**TASK DETAILS:** The reply should reproduce every line of the data below word for word, minus any images.

(Stored data entries)
-----

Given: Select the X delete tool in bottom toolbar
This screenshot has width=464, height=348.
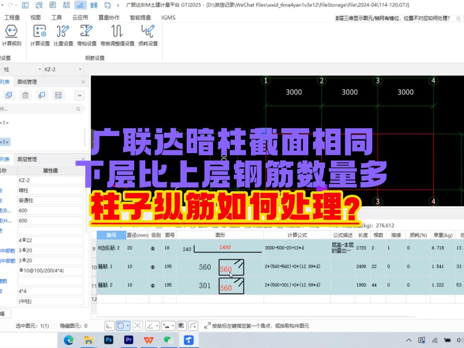Looking at the screenshot, I should pyautogui.click(x=138, y=326).
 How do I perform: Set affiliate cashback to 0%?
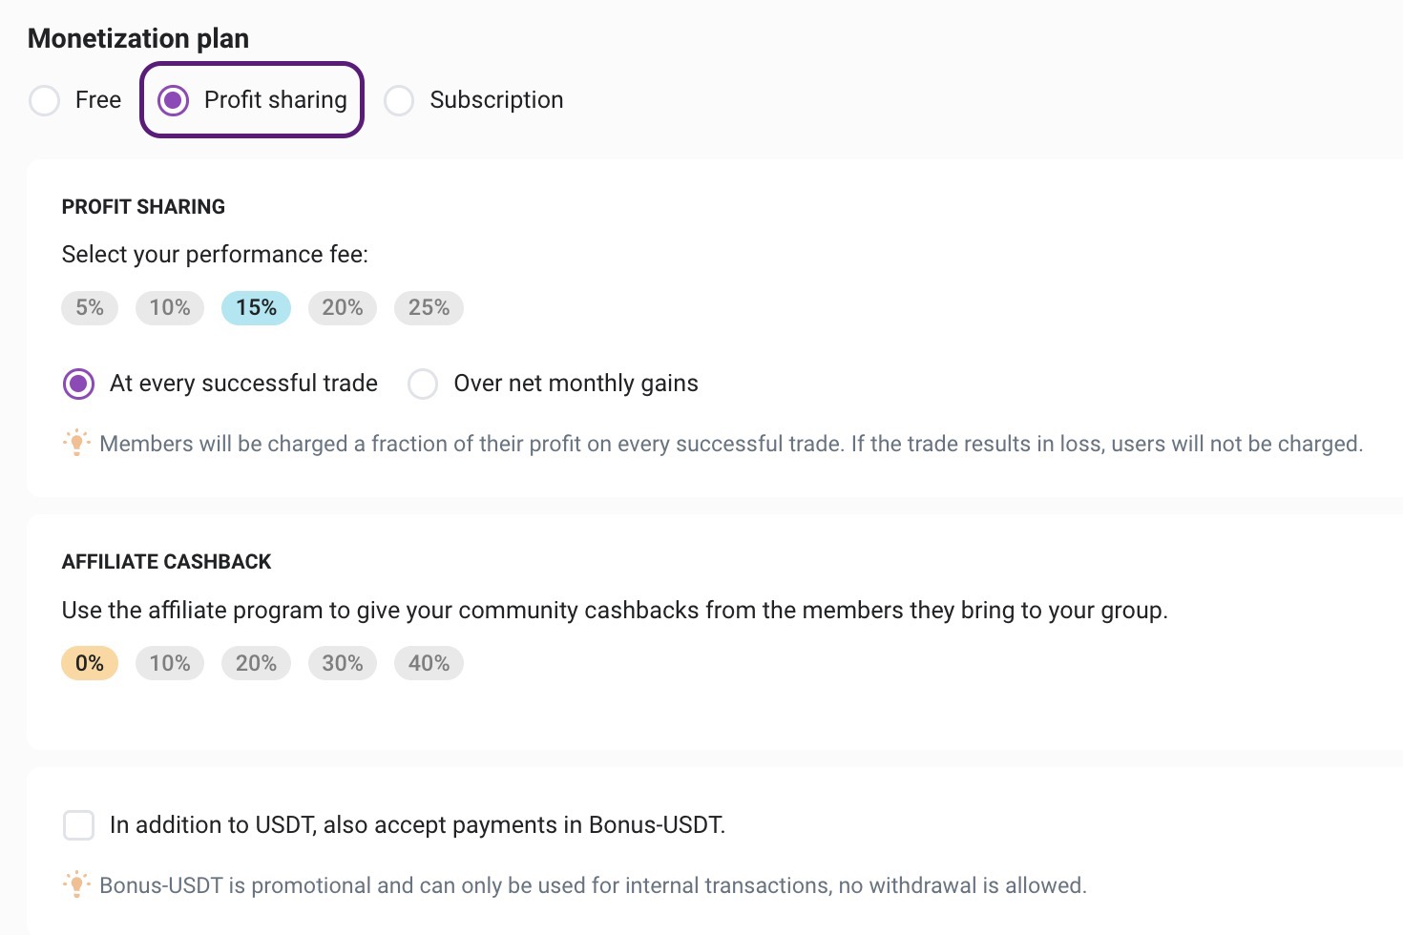point(90,663)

-----

**EXERCISE SOLUTION:**
Given: Select the X delete tool in bottom toolbar
This screenshot has width=464, height=348.
Looking at the screenshot, I should pyautogui.click(x=138, y=326).
 How do I perform: Set affiliate cashback to 0%?
point(90,663)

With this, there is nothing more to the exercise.